(Saved entries)
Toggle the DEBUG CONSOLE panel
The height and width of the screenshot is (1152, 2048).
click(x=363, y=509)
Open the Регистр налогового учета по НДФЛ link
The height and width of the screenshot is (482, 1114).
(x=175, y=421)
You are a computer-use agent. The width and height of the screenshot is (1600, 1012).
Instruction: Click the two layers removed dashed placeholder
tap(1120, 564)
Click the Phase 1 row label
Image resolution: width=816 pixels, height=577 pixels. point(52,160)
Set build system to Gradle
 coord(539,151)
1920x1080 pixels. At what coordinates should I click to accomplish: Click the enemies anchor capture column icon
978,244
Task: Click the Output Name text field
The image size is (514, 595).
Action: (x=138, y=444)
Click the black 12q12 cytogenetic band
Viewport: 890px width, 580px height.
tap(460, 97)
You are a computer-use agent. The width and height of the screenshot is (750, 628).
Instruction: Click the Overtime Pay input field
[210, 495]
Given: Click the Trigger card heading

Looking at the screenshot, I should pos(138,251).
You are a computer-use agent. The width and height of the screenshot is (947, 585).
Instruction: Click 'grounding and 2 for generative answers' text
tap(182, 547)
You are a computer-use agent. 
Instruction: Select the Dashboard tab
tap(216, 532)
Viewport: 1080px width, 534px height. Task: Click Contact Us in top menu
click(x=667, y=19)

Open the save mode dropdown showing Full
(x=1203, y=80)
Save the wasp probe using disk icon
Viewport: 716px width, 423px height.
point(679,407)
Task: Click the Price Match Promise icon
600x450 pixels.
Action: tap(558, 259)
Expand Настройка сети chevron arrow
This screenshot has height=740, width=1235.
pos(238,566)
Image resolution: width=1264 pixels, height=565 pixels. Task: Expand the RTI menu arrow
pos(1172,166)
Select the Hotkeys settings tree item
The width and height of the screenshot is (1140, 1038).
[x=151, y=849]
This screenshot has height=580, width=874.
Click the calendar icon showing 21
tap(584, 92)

_EXERCISE REQUIREMENTS_
All of the data must be written out again, exactly as it stands.

_EXERCISE RESULT_
Toggle the DEBUG CONSOLE panel
The height and width of the screenshot is (1152, 2048).
click(x=363, y=509)
Open the Регистр налогового учета по НДФЛ link
The height and width of the screenshot is (482, 1114).
(x=175, y=421)
You are a computer-use agent. The width and height of the screenshot is (1600, 1012).
Instruction: Click the two layers removed dashed placeholder
tap(1120, 564)
Click the Phase 1 row label
Image resolution: width=816 pixels, height=577 pixels. point(52,160)
Set build system to Gradle
 coord(539,151)
1920x1080 pixels. At what coordinates should I click to accomplish: Click the enemies anchor capture column icon
978,244
Task: Click the Output Name text field
The image size is (514, 595).
Action: (x=138, y=444)
Click the black 12q12 cytogenetic band
Viewport: 890px width, 580px height.
tap(460, 97)
You are a computer-use agent. The width and height of the screenshot is (750, 628).
Instruction: Click the Overtime Pay input field
[210, 495]
Given: Click the Trigger card heading

Looking at the screenshot, I should pos(138,251).
You are a computer-use agent. The width and height of the screenshot is (947, 585).
Instruction: Click 'grounding and 2 for generative answers' text
tap(182, 547)
You are a computer-use agent. 
Instruction: Select the Dashboard tab
tap(216, 532)
Viewport: 1080px width, 534px height. Task: Click Contact Us in top menu
click(x=667, y=19)

Open the save mode dropdown showing Full
(x=1203, y=80)
Save the wasp probe using disk icon
Viewport: 716px width, 423px height.
point(679,407)
Task: Click the Price Match Promise icon
600x450 pixels.
Action: tap(558, 259)
Expand Настройка сети chevron arrow
This screenshot has height=740, width=1235.
pos(238,566)
Image resolution: width=1264 pixels, height=565 pixels. Task: Expand the RTI menu arrow
pos(1172,166)
Select the Hotkeys settings tree item
The width and height of the screenshot is (1140, 1038).
[x=151, y=849]
This screenshot has height=580, width=874.
Click the calendar icon showing 21
tap(584, 92)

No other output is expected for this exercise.